Global investors with $11trn (£8trn) in assets under management have published their expectations for how banks should align their operations with net-zero emissions.
In a new report, Fidelity International, Legal and General Investment Management and 33 other investors urge banks to commit to net zero by 2050, and to publish interim targets with a primary focus on indirect emissions associated with investments, lending, and other financial services.
Setting explicit criteria for withdrawing finance from activities that are not aligned with net zero is also expected, along with the adoption of recommendations from the Task Force on Climate-related Financial Disclosures (TCFD).
Furthermore, the investors have called for board accountability for, and variable remuneration aligned with, the delivery of net-zero emissions, with financial statements that reflect a low-carbon transition.
This comes after research found that the world’s 60 biggest banks have provided $3.8tn of financing for fossil fuel companies since the Paris Agreement, despite the UN estimating that an equivalent amount of green investment is needed every year to deliver net zero.
Stephanie Pfeifer, CEO of the Institutional Investors Group on Climate Change (IIGCC), which convened the investors, said that there is an “urgent need” for banks to take and accelerate action to support the goals of the Paris Agreement.
“The launch of this investor expectations report outlines meaningful action focused on achieving real world impact for the banking sector,” she continued.
“This is a significant opportunity for banks to play a leading role in driving the net-zero transition.

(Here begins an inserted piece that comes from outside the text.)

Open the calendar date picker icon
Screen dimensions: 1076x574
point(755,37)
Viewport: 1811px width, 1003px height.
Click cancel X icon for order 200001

With five years already elapsed since the Paris Agreement, talking the talk must be replaced with walking the walk.”
The coalition of investors has engaged with 27 of the world’s largest banks on their expectations, including Barclays, HSBC and Citigroup, with additional banks to be approached in due course.
They have also been urged to cease activities that cause emissions through deforestation and land-use change, and have been told not to rely on unproven negative emission technologies and offsets.
All 27 banks will be invited to join the investors, along with the IIGCC and the Transition Pathway Initiative, in developing a bespoke Paris alignment assessment benchmark for banks.
Bess Joffe, head of responsible investment at the Church Commissioners for England, part of the investor group, said: “This initiative is an ideal way for investors to partner with banks as we all seek to decarbonise our activities, in alignment with Paris.
“The investor expectations provide clear guidance to banks as to the steps investors want to see them take to improve their contribution to a net-zero economy and the engagement-focused approach will allow for the best ideas to be tabled.”